Tate Liverpool will also open a year-long free In Focus display of Lucian Freud’s paintings and prints. This will run alongside a major new project by artist Emily Speed, who was selected through Tate Liverpool’s inaugural Art North West open call. Tate St Ives will open a new exhibition by Kosovar artist Petrit Halilaj.

In the autumn, Anicka Yi’s Hyundai Commission for Tate Modern’s Turbine Hall will continue her ongoing exploration of the links between art and science and her use of unorthodox and experimental materials. Also at Tate Modern, a theatrical exhibition by the Turner Prize winning artist Lubaina Himid will include recent work alongside highlights from across her influential career.

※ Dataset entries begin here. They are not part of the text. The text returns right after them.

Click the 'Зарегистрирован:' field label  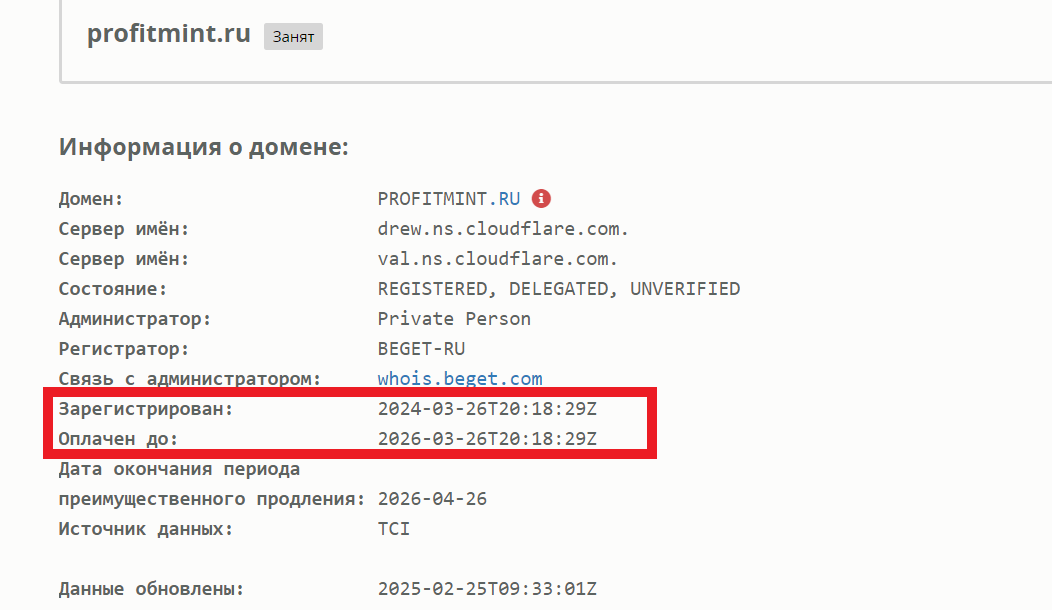point(146,409)
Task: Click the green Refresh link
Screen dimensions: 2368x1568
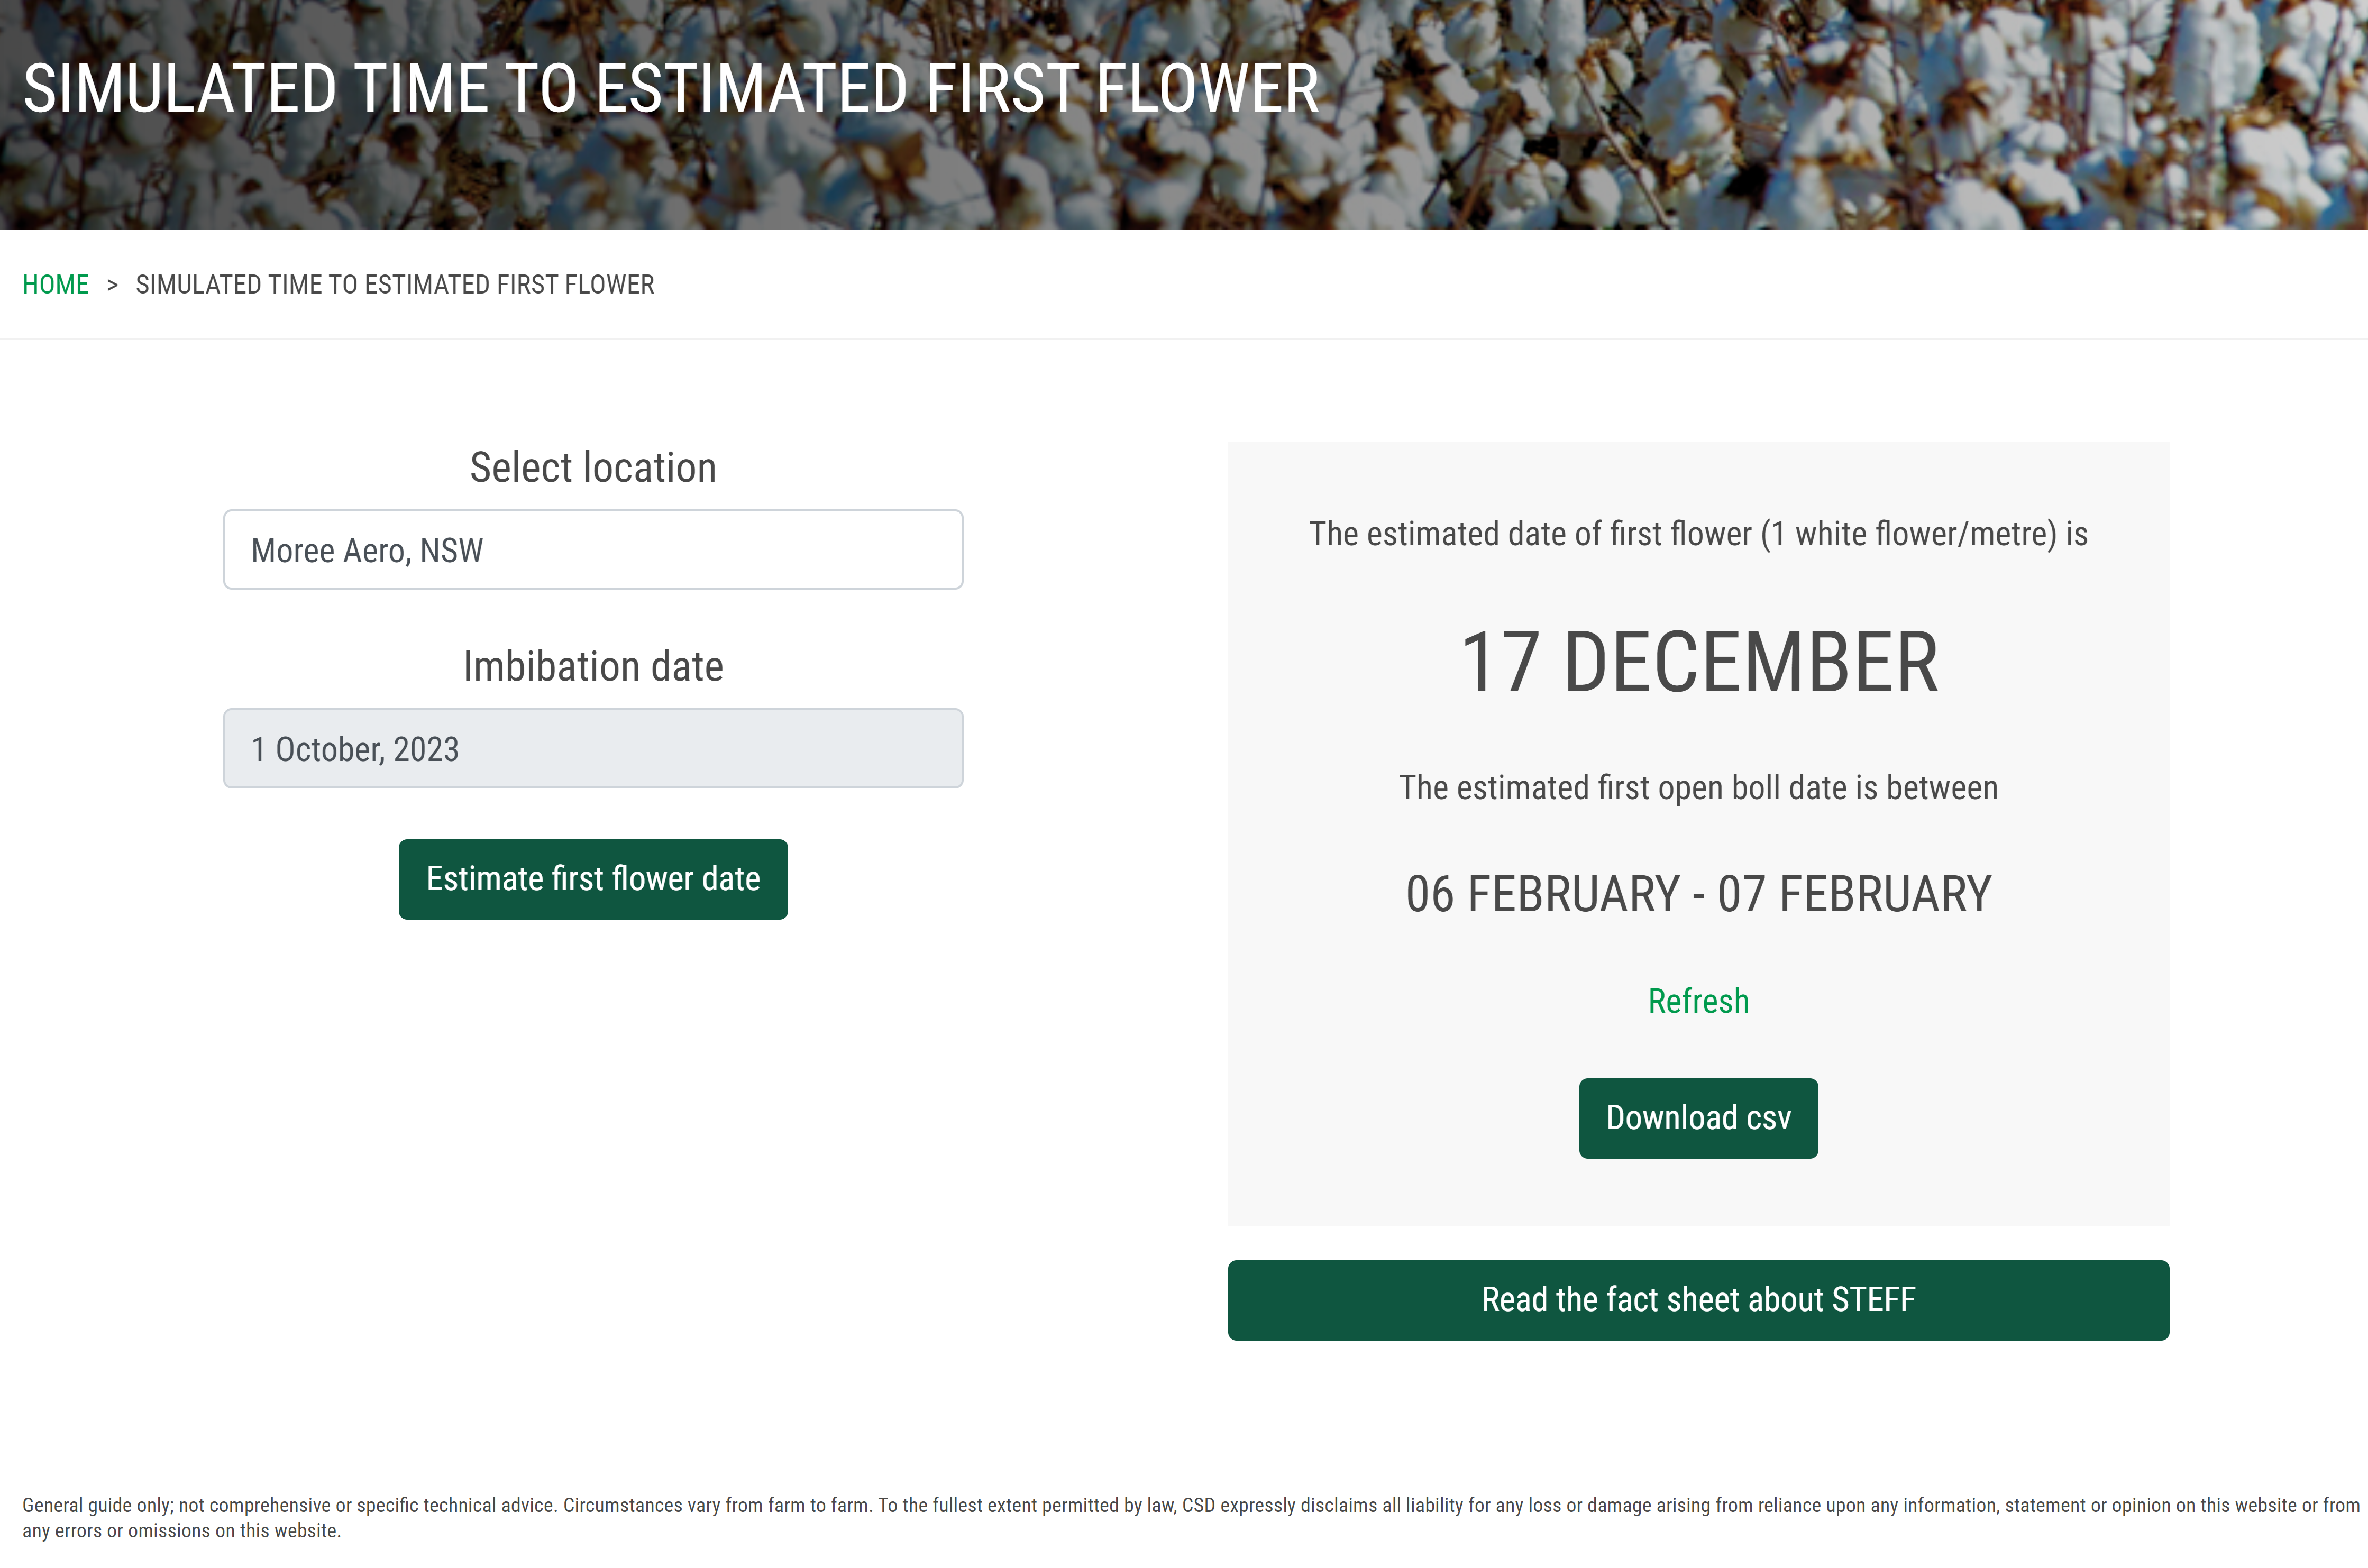Action: (x=1698, y=1001)
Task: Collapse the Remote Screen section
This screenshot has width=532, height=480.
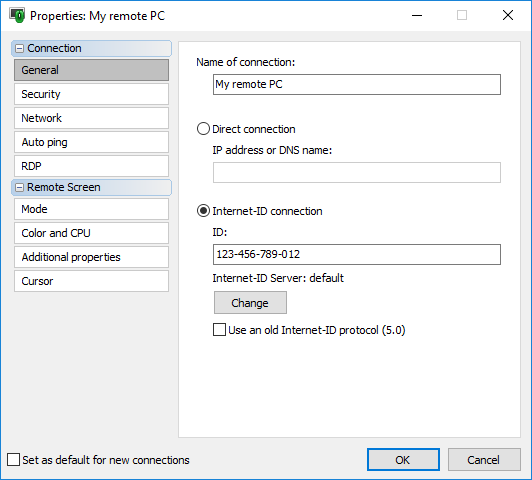Action: [20, 188]
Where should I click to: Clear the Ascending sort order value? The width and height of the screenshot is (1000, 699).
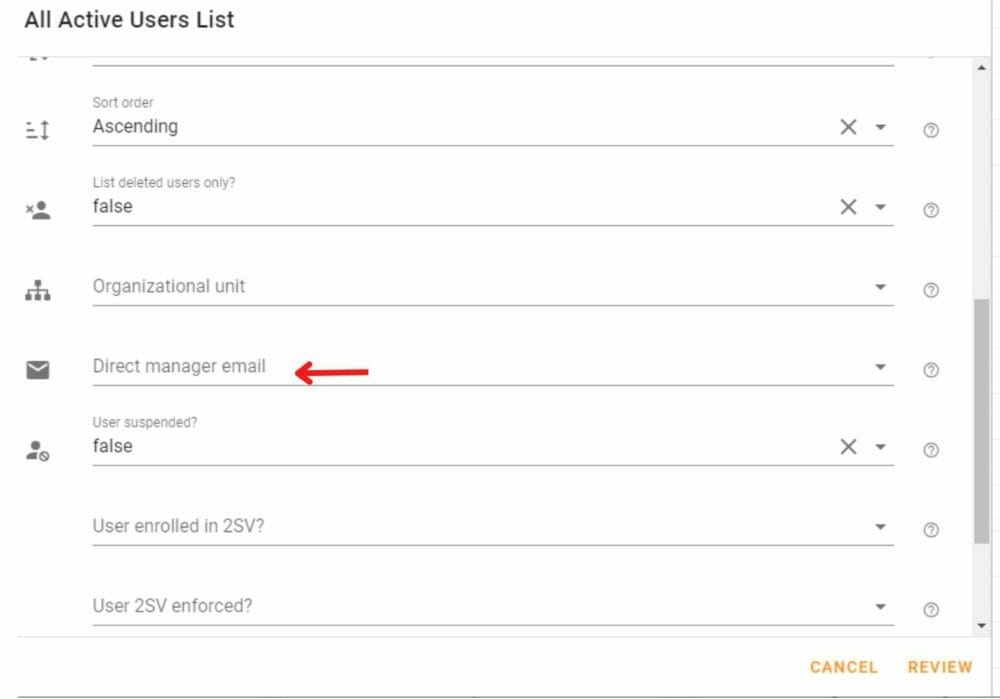(848, 127)
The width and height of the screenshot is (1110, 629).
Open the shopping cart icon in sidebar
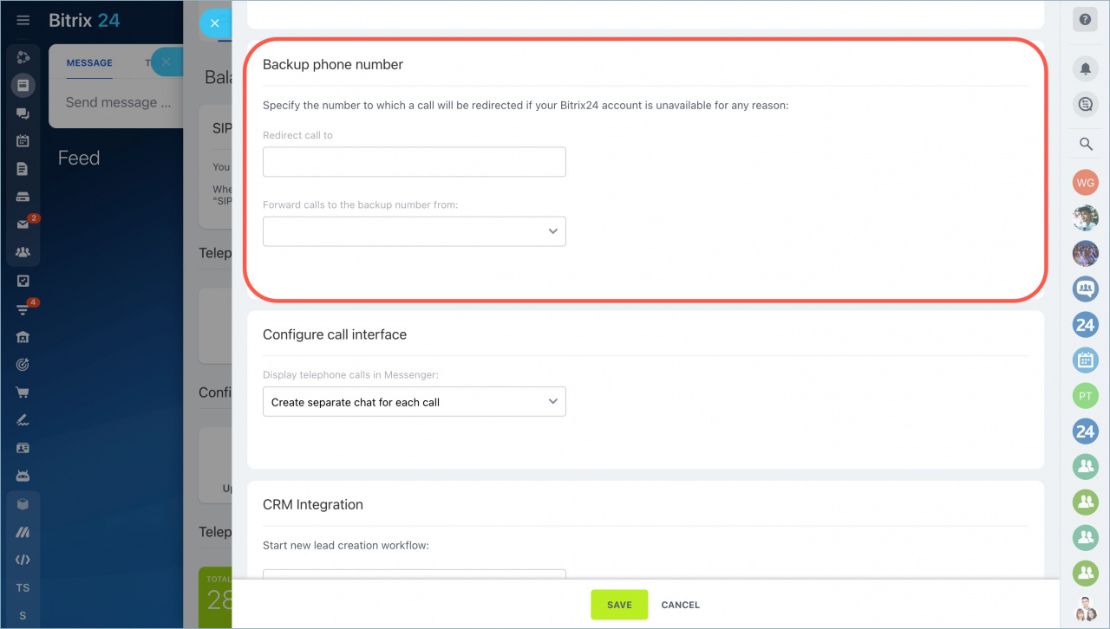[x=23, y=393]
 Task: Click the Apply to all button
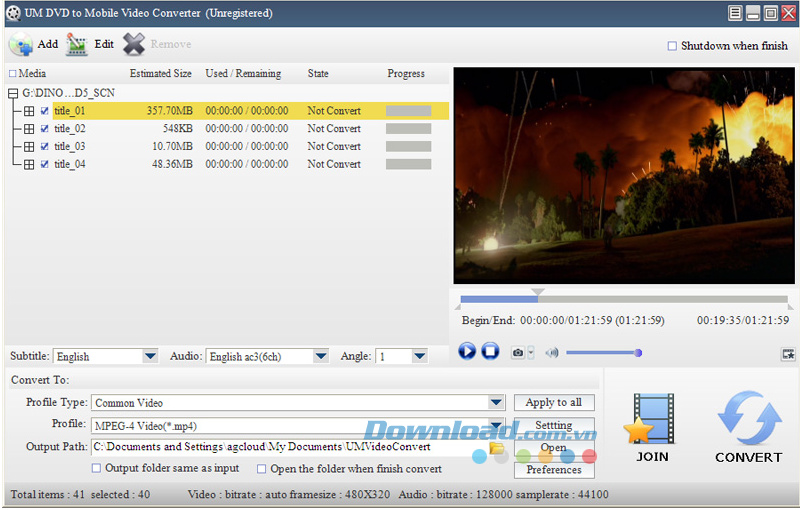click(553, 402)
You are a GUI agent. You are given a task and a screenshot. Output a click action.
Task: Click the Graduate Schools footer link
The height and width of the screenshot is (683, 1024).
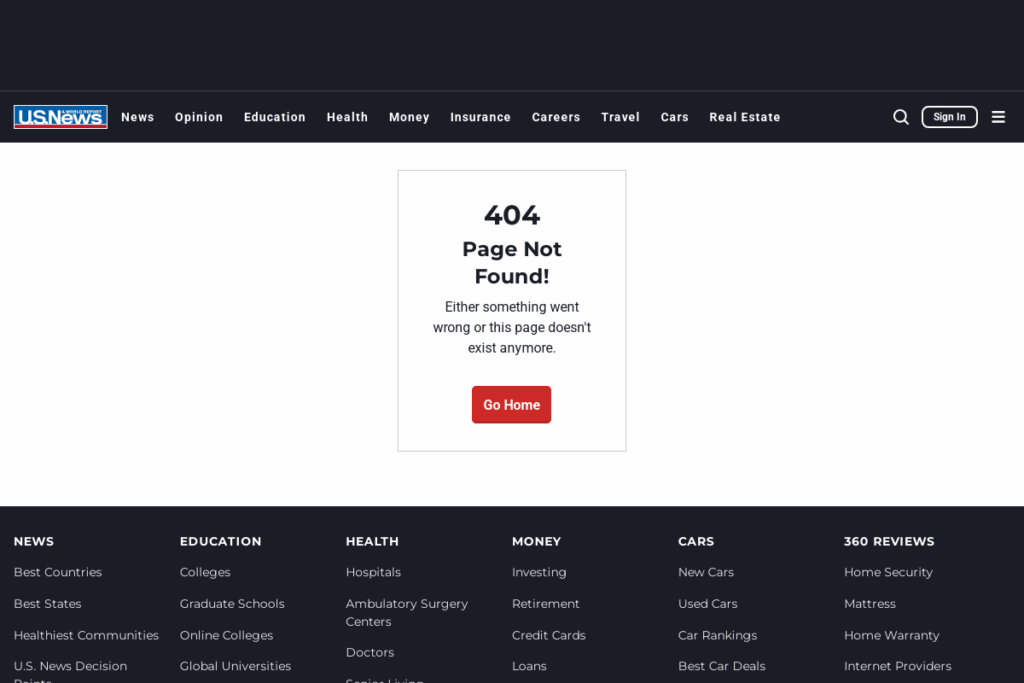(232, 604)
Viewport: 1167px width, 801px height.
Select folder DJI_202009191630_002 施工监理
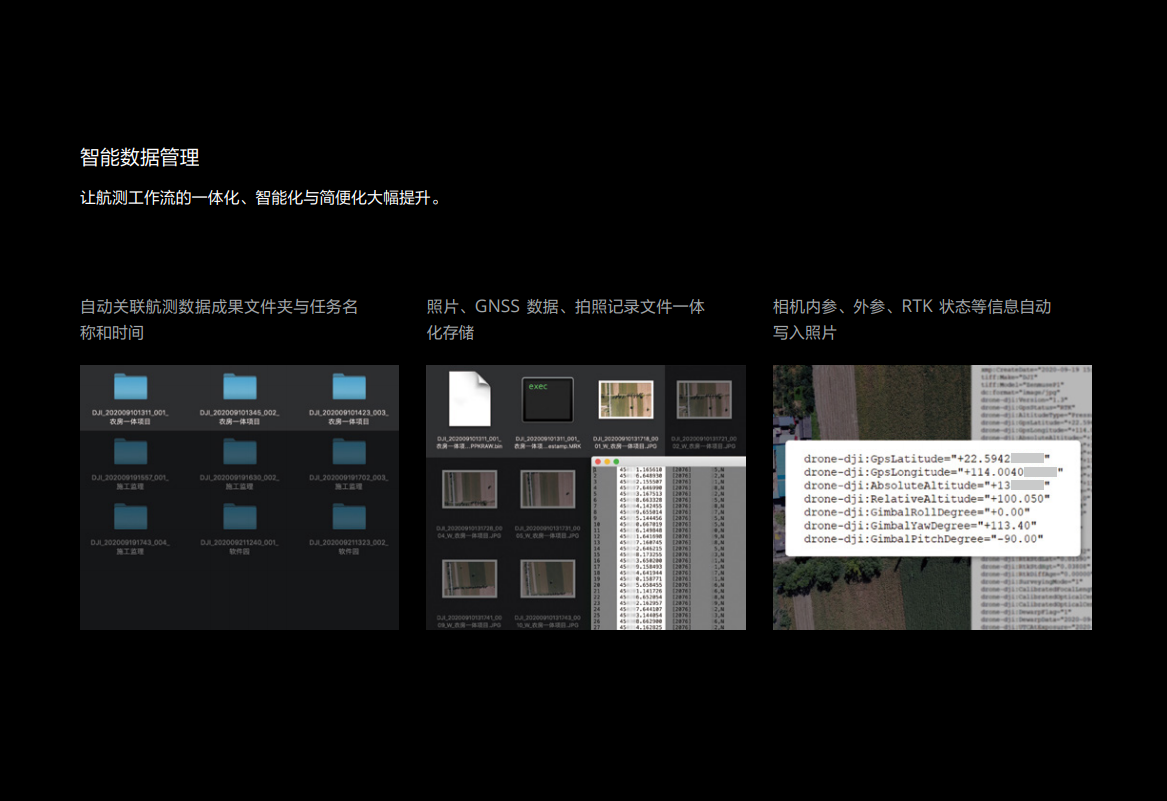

Tate Britain will open two major group exhibitions exploring art’s connections to wider social and cultural history. Hogarth and Europe will show how 18th century urban life was captured by William Hogarth in London alongside his contemporaries in Paris, Amsterdam and Venice. The exhibition will bring to life a vivid world of opportunity and enlightenment as well as materialism and exploitation. Britain and the Caribbean will be a landmark group exhibition spanning half a century, celebrating artists from the Caribbean who made their home in Britain, alongside later British artists who have made work addressing Caribbean themes and heritage.